Groman, P. J., March 15th, 1915. The plaintiff brought suit in assumpsit to recover from the defendants the sum of $2,164.23 with interest, upon the following statement of facts: the defendants executed and delivered two certain promissory notes dated December 2nd, 1911, payable at the Perkiomen National Bank, East Greenville, Pa., to the order of C. H. A. Dissinger Bro. & Co., due four months after date: one note was given for $720.00 and the other for $1020.00; also two other notes dated December 5th, 1911, due ninety days after date, payable at the same place and to the same persons, one note was given for $194.23 and the other for $230.00. These notes were endorsed by C. H. A. Dissinger Bro. & Co. to the National Alumni for a valuable consideration and before maturity. These notes when due were presented for payment at the Perkiomen National Bank, East Greenville, Pa., and payment thereof, upon demand, refused.

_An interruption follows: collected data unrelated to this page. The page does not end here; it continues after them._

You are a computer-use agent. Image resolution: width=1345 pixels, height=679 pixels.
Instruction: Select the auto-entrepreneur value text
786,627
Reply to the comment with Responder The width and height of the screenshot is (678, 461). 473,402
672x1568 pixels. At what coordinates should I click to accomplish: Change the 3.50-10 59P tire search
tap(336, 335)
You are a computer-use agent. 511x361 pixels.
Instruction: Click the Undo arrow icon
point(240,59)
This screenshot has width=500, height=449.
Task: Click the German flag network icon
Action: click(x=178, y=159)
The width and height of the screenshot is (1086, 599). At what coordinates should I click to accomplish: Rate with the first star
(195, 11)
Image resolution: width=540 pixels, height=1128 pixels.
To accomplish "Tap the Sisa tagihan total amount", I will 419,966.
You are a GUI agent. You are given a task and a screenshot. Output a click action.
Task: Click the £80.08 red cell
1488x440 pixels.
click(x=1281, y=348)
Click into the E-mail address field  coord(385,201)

The contention of the defendants is that the notes for $720.00 and $1020.00 were received by the plaintiff from one whose title thereto was defective and also that the plaintiff was not a holder of the notes in due course; as to the notes for $230.00 and $194.23 the contention is that the plaintiff was not a holder in due course. The jury rendered a verdict for the defendants. Rules were entered by the plaintiff to show cause why judgment should not be entered non obstante veredicto, after request for binding instructions were refused, and also for a new trial. The reasons assigned in support of plaintiff's rule for a new trial were:

First: The verdict was against the law.

Second: The verdict was against the evidence.

Third: The verdict was contrary to the weight of the evidence.

Fourth: The Court erred in refusing binding instructions for the plaintiff.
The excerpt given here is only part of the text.